Resume the article on BlackRock's staking Ethereum ETF filing, writing on from its final sentence.

■ Text for analysis ■
-----
BlackRock staking Ethereum ETF

BlackRock files for first staking-enabled Ethereum ETF in the US

BlackRock has submitted a registration application to the U.S. Securities and Exchange Commission for a new Ethereum exchange-traded fund that includes staking. The proposed product, called the iShares Staked Ethereum Trust, is designed to give investors exposure to both Ethereum’s price movements and staking rewards through a single, publicly traded vehicle.

The filing comes roughly two months after Grayscale Investments became the first major issuer to enable staking for its Ethereum ETFs. Unlike Grayscale, BlackRock is not modifying its existing iShares Ethereum Trust (ETHA). Instead, it plans to launch a separate fund dedicated to staking. The current ETHA product, which manages around $11 billion in assets, will remain a spot-only ETF without staking features.

Custody and staking structure

According to the S-1 prospectus, the new trust intends to stake between 70% and 90% of its Ethereum holdings under normal market conditions. Coinbase Custody Trust Company will act as the primary custodian, while Anchorage Digital will serve as a backup provider to enhance operational resilience and risk diversification.

The trust will not run its own validator infrastructure. Instead, validator rights will be delegated by the custodian to third-party professional staking providers, a standard setup in institutional staking. Ethereum staking currently offers annual yields of roughly 3% to 5%, with average 2025 yields ranging between 3.5% and 4.2%. Over the 180 days ending September 2025, the CoinDesk Composite Ether Staking Rate averaged 2.98%.

Regulatory shift under new SEC leadership

The application reflects a major policy shift at the SEC. Under former chair Gary Gensler, the agency required issuers to strip staking features from ETF filings, arguing that staking services on platforms such as Kraken and Coinbase constituted unregistered securities offerings.
-----
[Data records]
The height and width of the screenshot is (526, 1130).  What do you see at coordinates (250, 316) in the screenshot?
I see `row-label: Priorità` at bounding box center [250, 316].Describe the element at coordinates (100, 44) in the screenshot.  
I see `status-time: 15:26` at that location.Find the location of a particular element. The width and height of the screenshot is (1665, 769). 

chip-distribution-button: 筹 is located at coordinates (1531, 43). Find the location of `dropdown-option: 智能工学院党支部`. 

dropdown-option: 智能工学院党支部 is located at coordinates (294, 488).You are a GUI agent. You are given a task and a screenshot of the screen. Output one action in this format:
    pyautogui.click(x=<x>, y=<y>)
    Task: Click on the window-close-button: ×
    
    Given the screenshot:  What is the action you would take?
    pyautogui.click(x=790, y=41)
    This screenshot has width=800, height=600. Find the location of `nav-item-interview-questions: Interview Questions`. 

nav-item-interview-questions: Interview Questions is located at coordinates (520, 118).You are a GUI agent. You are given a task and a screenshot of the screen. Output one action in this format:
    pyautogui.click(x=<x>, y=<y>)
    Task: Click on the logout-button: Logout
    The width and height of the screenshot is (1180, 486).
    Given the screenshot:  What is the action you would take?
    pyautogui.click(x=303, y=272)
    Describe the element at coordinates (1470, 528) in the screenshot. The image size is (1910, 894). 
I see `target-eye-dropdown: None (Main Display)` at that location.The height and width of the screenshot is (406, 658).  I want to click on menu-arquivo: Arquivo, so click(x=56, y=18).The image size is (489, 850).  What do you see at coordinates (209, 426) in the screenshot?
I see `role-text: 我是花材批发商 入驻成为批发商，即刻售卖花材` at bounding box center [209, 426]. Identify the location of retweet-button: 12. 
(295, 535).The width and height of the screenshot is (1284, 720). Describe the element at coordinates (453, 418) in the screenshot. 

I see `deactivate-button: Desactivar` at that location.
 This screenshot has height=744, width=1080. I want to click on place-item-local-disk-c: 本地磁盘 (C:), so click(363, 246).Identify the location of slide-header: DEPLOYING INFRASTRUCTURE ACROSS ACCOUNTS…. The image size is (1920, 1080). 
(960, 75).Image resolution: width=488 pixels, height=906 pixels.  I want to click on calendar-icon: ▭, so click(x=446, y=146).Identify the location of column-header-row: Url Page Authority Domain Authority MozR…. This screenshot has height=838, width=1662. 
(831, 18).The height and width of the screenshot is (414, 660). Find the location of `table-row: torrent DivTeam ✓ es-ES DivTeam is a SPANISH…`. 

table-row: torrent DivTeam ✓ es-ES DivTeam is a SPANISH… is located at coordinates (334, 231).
-----
■ Result ■
Since Paul Atkins took office as SEC chair in April 2025, the agency has softened its stance. In May 2025, the Division of Corporation Finance released guidance titled “Certain Protocol Staking Activities,” stating that protocol-level staking does not constitute a securities offering under federal law. While not a formal rule, the guidance provided enough legal clarity for large institutional issuers to move forward.

Following this shift, other asset managers have also updated their filings. VanEck filed an amendment in August 2025 to allow staking in its Ethereum ETF under Rule 14.11(e)(4) for commodity-based trust shares. The SEC’s decision on that proposal remains pending.

Quarterly distributions model

BlackRock’s new trust is structured to distribute staking rewards to shareholders at least quarterly, rather than automatically reinvesting them. This puts it closer to the income-focused model of the Grayscale Ethereum Trust, which makes periodic cash distributions. By contrast, the Grayscale Ethereum Mini Trust reinvests staking rewards back into the fund’s net asset value to create a compounding effect.

The difference has strategic and tax implications. Distribution-based ETFs generally create taxable income for investors, while accumulating structures can offer tax deferral. For institutions and income-focused investors, regular cash payouts are often more attractive than reinvestment.